● **Aim of the exercise**
Retype the whole of the data exactly.

● **Exercise inputs**

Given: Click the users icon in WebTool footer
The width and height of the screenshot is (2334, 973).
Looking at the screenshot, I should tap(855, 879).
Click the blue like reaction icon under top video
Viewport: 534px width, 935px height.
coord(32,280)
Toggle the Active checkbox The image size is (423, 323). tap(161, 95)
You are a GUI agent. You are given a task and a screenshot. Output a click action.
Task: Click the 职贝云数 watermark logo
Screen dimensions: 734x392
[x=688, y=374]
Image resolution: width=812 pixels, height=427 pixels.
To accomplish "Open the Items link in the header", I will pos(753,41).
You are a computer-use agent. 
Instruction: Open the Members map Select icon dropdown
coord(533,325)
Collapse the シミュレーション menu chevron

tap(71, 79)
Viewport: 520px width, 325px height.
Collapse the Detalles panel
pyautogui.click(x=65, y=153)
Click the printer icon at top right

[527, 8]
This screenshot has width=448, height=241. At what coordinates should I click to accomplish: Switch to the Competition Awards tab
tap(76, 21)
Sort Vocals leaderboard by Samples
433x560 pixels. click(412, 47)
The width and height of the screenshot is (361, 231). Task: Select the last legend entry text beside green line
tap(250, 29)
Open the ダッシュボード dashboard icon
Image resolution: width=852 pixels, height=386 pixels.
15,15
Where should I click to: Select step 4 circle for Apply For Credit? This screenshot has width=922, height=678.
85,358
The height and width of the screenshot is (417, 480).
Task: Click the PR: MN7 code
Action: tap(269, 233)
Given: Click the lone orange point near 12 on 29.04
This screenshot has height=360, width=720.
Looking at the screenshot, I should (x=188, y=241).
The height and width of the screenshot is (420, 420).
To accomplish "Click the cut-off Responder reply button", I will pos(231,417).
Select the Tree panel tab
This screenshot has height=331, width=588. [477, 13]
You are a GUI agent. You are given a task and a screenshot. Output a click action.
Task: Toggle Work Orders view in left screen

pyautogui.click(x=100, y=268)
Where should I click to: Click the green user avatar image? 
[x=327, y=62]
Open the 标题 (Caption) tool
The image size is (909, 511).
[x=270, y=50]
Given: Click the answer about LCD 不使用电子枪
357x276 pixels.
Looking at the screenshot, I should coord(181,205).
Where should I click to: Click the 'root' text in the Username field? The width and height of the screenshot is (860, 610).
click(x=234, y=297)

● **Output of the exercise**
Given: Click the users icon in WebTool footer
The width and height of the screenshot is (2334, 973).
Looking at the screenshot, I should tap(855, 879).
Click the blue like reaction icon under top video
Viewport: 534px width, 935px height.
coord(32,280)
Toggle the Active checkbox The image size is (423, 323). tap(161, 95)
You are a GUI agent. You are given a task and a screenshot. Output a click action.
Task: Click the 职贝云数 watermark logo
Screen dimensions: 734x392
[x=688, y=374]
Image resolution: width=812 pixels, height=427 pixels.
To accomplish "Open the Items link in the header", I will pos(753,41).
You are a computer-use agent. 
Instruction: Open the Members map Select icon dropdown
coord(533,325)
Collapse the シミュレーション menu chevron

tap(71, 79)
Viewport: 520px width, 325px height.
Collapse the Detalles panel
pyautogui.click(x=65, y=153)
Click the printer icon at top right

[527, 8]
This screenshot has width=448, height=241. At what coordinates should I click to accomplish: Switch to the Competition Awards tab
tap(76, 21)
Sort Vocals leaderboard by Samples
433x560 pixels. click(412, 47)
The width and height of the screenshot is (361, 231). Task: Select the last legend entry text beside green line
tap(250, 29)
Open the ダッシュボード dashboard icon
Image resolution: width=852 pixels, height=386 pixels.
15,15
Where should I click to: Select step 4 circle for Apply For Credit? This screenshot has width=922, height=678.
85,358
The height and width of the screenshot is (417, 480).
Task: Click the PR: MN7 code
Action: tap(269, 233)
Given: Click the lone orange point near 12 on 29.04
This screenshot has height=360, width=720.
Looking at the screenshot, I should (x=188, y=241).
The height and width of the screenshot is (420, 420).
To accomplish "Click the cut-off Responder reply button", I will pos(231,417).
Select the Tree panel tab
This screenshot has height=331, width=588. [477, 13]
You are a GUI agent. You are given a task and a screenshot. Output a click action.
Task: Toggle Work Orders view in left screen

pyautogui.click(x=100, y=268)
Where should I click to: Click the green user avatar image? 
[x=327, y=62]
Open the 标题 (Caption) tool
The image size is (909, 511).
[x=270, y=50]
Given: Click the answer about LCD 不使用电子枪
357x276 pixels.
Looking at the screenshot, I should coord(181,205).
Where should I click to: Click the 'root' text in the Username field? The width and height of the screenshot is (860, 610).
click(x=234, y=297)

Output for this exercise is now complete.